Fifteen eliminations, two retirees and one withdrawal make this statistically the toughest Olympic cross-country test in recent years, according to Equiratings.

Irish pathfinders Padraig McCarthy and Simon Porloe were third out on the course and sadly their Olympic adventure ended with a fall at fence 11/12 the Palm Tree corner. Simon Porloe met the corner badly and fell, narrowly avoiding his rider on the landing side.

Next out for Ireland, Clare Abbott and Euro Prince (ISH), started well but unfortunately had two stops on course and incurred 40 jumping penalties. They came home safe and sound on 112.6 penalties.

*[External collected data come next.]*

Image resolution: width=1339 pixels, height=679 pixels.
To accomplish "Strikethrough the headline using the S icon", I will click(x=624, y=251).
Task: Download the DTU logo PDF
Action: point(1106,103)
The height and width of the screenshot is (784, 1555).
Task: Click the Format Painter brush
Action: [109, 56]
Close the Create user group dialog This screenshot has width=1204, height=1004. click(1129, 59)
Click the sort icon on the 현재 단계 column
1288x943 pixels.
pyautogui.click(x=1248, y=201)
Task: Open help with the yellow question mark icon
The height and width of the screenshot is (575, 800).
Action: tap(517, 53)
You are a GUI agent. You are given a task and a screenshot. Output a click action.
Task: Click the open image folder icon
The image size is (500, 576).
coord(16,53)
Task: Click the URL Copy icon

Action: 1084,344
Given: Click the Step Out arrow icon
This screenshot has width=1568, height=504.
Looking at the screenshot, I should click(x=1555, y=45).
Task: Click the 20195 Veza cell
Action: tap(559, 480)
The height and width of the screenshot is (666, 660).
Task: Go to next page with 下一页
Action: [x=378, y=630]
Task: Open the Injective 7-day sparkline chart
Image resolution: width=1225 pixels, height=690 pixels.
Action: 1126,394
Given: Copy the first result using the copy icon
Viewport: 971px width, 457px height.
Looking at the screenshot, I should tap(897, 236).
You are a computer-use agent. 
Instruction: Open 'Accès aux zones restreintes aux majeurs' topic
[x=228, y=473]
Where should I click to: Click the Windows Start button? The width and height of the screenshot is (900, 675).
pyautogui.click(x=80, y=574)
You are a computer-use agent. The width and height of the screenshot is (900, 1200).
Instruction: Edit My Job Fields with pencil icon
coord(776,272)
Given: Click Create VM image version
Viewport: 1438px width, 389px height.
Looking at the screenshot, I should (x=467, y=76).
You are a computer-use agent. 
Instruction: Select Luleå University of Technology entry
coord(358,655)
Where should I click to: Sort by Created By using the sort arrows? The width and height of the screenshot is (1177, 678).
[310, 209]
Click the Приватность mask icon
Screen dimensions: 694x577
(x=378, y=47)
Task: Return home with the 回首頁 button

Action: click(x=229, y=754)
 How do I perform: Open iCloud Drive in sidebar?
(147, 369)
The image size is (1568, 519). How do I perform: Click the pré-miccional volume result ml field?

Jonty Evans and Cooley Rorkes drift (ISH) put in a super jumping round and incurred just 22.8 time penalties to finish on 64.6 penalties.

Anchorman and three-time Olympian Mark Kyle had one jumping problem, incurring 20 penalties, and added 30.80 time penalties to finish on a score of 101.20 after cross-country.

The team result of 278.40 puts Ireland into eighth place in the team competition ahead of tomorrow’s final show jumping phase.

Australia’s Christopher Burton and Santano II lead then individual competition after a cross-country masterclass, finishing on 37.60 penalties.

Less than one show jumping fence behind is the reigning Olympic champion, Michael Jung and Sam FBW for Germany (40.90), while third place is occupied by Frencham Astier Nicholas and Piaf de B’Neville (42.0).

New Zealand’s Mark Todd and Leonidas II (46) are in fourth, while the US duo of Phillip Dutton (Mighty Nice ISH) and Boyd Martin (Blackfoot Mystery) are in fifth and sixth places on 46.80 and 50.90 respectively.

Clarke Johnston (Balmoral Sensation) shares equal seventh place on 51.30 with the home crowd favourite Carlos Parra and the Irish-bred former racehorse Summon Up The Blood.

Sam Griffiths and the Irish-bred Badminton winner Paulank Brockagh lie ninth at this stage for Australia (53.10) and 10th place is held by France’s Mathieu Lemoine and Bart (53.60).

In the team competition, Australia lead on 150.30, followed by New Zealand on 154.80 in second and France on 161.

Germany’s team lies in fourth (172.80), followed by The Netherlands (238.60) in fifth and Sweden in sixth (243.10).

Seventh place is occupied by Britain on 252.10,followed by Ireland on 278.40.